Make sure to have the files
${DATADIR}/kerberos/krb5.conf${DATADIR}/kerberos/kerberos.keytab
set up properly.
The file ${DATADIR}/wiki/bluespice/pre-init-settings.php can then be used to set up "Extension:Auth_remoteuser".
SAML authentication
During the initial installation a certificate for message signing will automatically be created. It can be found in ${DATADIR}/wiki/simplesamlphp/certs/.

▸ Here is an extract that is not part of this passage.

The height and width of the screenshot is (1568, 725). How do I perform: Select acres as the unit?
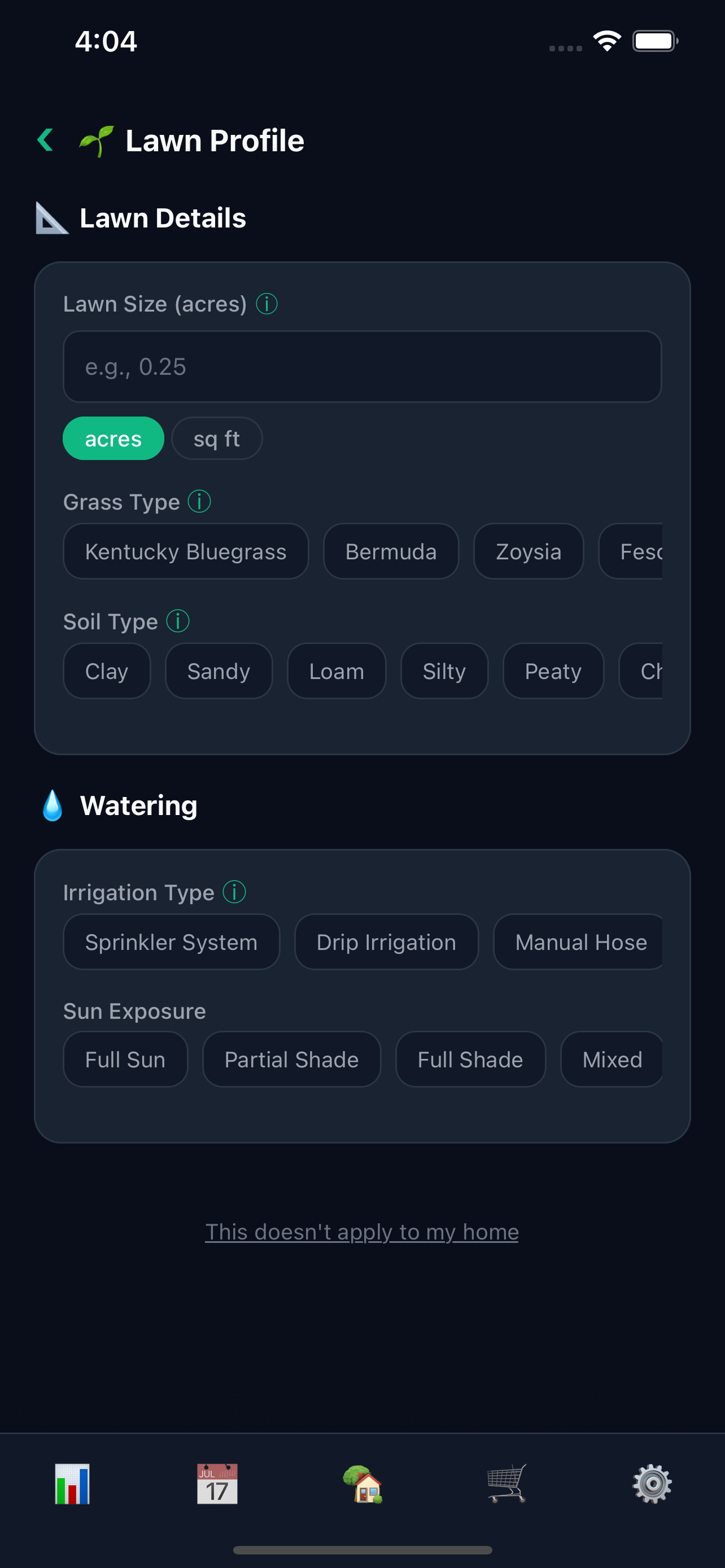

In order to configure a remote IDP, one must copy the IdP metadata XML to a file called ${DATADIR}/wiki/simplesamlphp/simplesamlphp/saml_idp_metadata.xml. The SP metadata can then be obtained via https://{{$WIKI_HOST}}/_sp/module.php/saml/sp/metadata.php/default-sp. It must be configured in the remote IdP.
https://{{$WIKI_HOST}}/_sp/module.php/admin and log in with admin and the INTERNAL_SIMPLESAMLPHP_ADMIN_PASS found in ${DATADIR}/wiki/.wikienv
Next, the extensions "PluggableAuth" and "SimpleSAMLphp" must be enabled on the wiki. To do so, add
wfLoadExtensions( [
'PluggableAuth',
'SimpleSAMLphp'
] );
to the ${DATADIR}/wiki/bluespice/post-init-settings.php. Run
./bluespice-deploy exec wiki-task /app/bluespice/w/maintenance/update.php --quick
to complete the installation.
After that, the authentication plugin configuration can be applied in Special:BlueSpiceConfigManager under "Authentication".